Pero apenas uno se sienta en la butaca y comienzan a aparecer las imágenes, no queda más remedio que rendirse ante la evidencia. Pixar lo ha hecho de nuevo. Ha creado por enésima vez una obra maestra de la animación y, si es posible, ha tomado más riesgos que nunca.

Lo primero que vemos en la pantalla (al menos aquellos que estamos en condiciones de entenderlo) es un planeta post apocalíptico. Un planeta ya sin humanos, un planeta cubierto por pilas interminables de basura, un planeta que se ha echado a perder, un planeta que fracasó agobiado por el esplendor de las grandes corporaciones. ¿A dónde se fue todo el mundo? Luego nos enteraremos que ya estamos en las postrimerías de este milenio (alrededor del año 2800) y que los humanos han debido emigrar a enormes bases espaciales, varadas en el sistema solar.
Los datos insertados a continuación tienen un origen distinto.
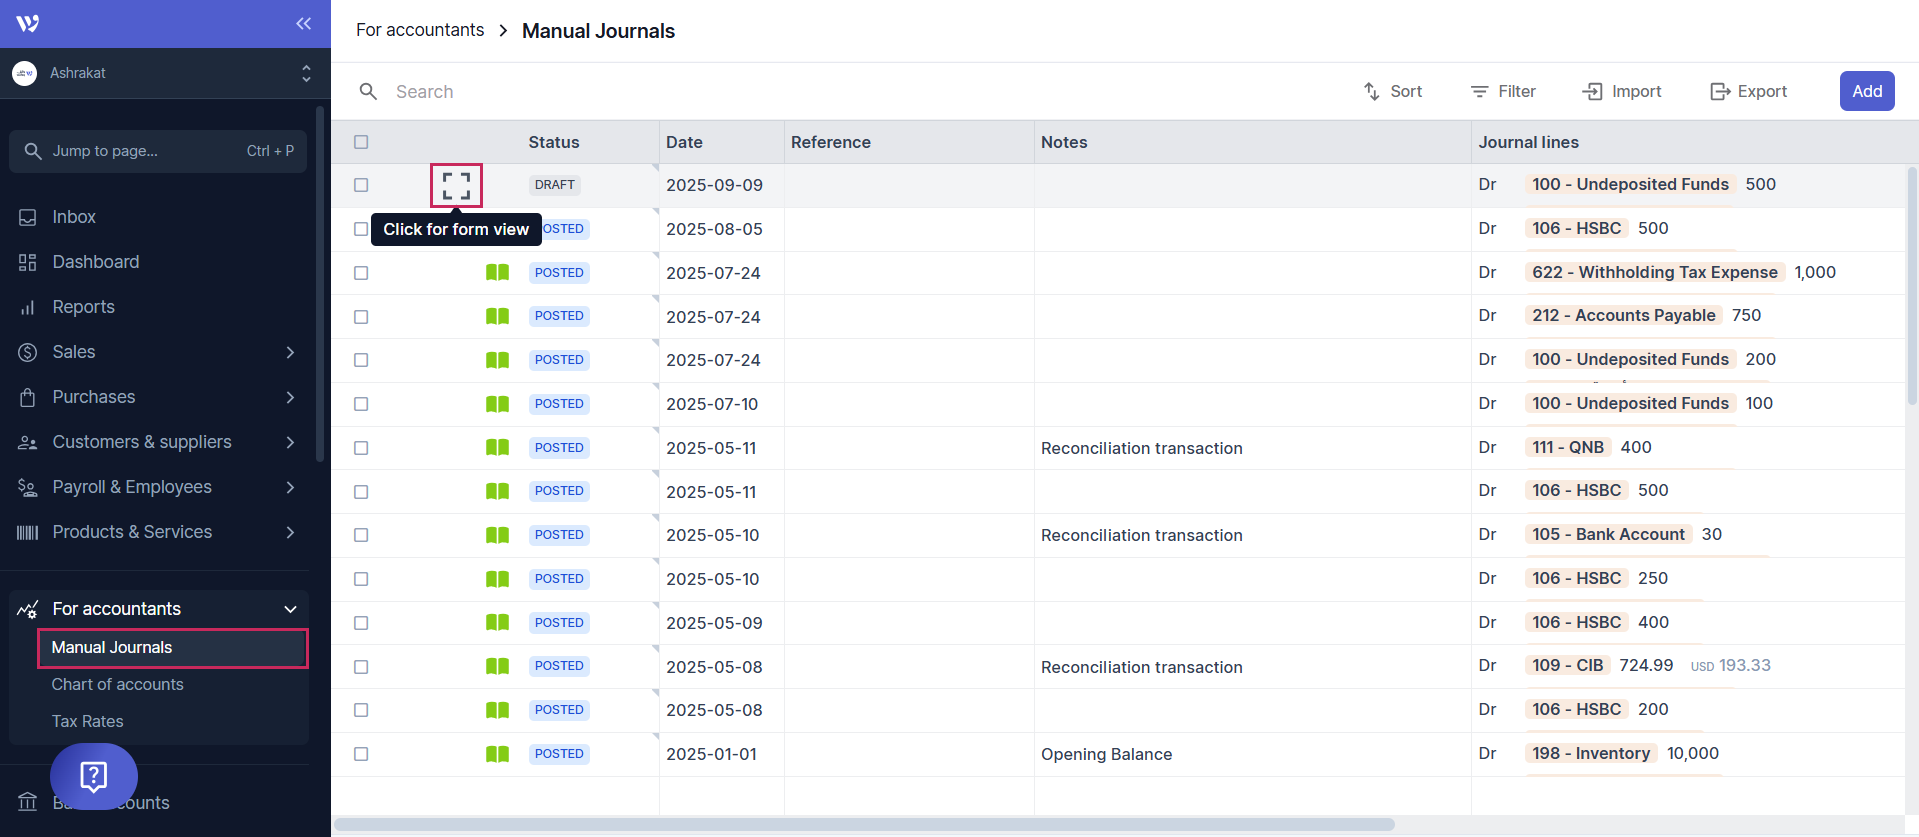
Task: Click the green book icon on Opening Balance row
Action: click(x=497, y=754)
En medio de ese paisaje devastado sólo dos entes parecen tener vida. Wall-E y su mascota: una resistente cucaracha. ¿Quién o qué es Wall-E? Es un robot programado para compactar y ordenar la basura, que vive en un container lleno de nostálgica memorabilia y con un insecto por única compañía. Sus días pasan monótonos: se enciende, carga sus baterías al sol, ordena la basura, rescata para su colección aquello que le llama la atención, mirá una vieja película en su videocassetera y se apaga hasta el día siguiente.

Todo eso, por supuesto, está a punto de cambiar. Una mañana, una enorme nave espacial aterriza en sus dominios. De su interior surge una estilizada e hipermoderna robot que más adelante se dará a conocer como Eve. Más avanzada, mejor equipada, con una misión impostergable, Eve ignora a Wall-E, hasta que éste, incapaz de escapar a su influjo, se enamora. Porque, como es evidente, en este filme los robots se divierten, temen, se enamoran y se rebelan.

Ese enamoramiento llevará a Wall-E lejos de la Tierra. Hasta una descomunal nave nodriza donde los humanos aguardan desde hace siglos el regreso a la Tierra. Una mega cápsula estancada en el vacío, donde todos son obesos, todos viven alienados sin moverse de sus cómodas poltronas voladoras y no hacen mucho más que hablarle a las pantallas y engordar.

Sólo hasta aquí se puede contar sobre este filme. Lo que sí puede hacerse uno es quitarse otra vez el sombrero ante un filme que eleva la calidad de la animación no sólo en lo que hace a su faceta técnica, sino también a sus límites conceptuales. Como pocas veces antes, “Wall-E” logra en un mismo filme contar una historia simple y divertida al público infantil y, paralelamente, desgranar una filosa y profunda metáfora sobre las sociedades actuales. Después de verla, no queda más remedio que aguardar, ansiosos, a que aparezca la próxima de Pixar.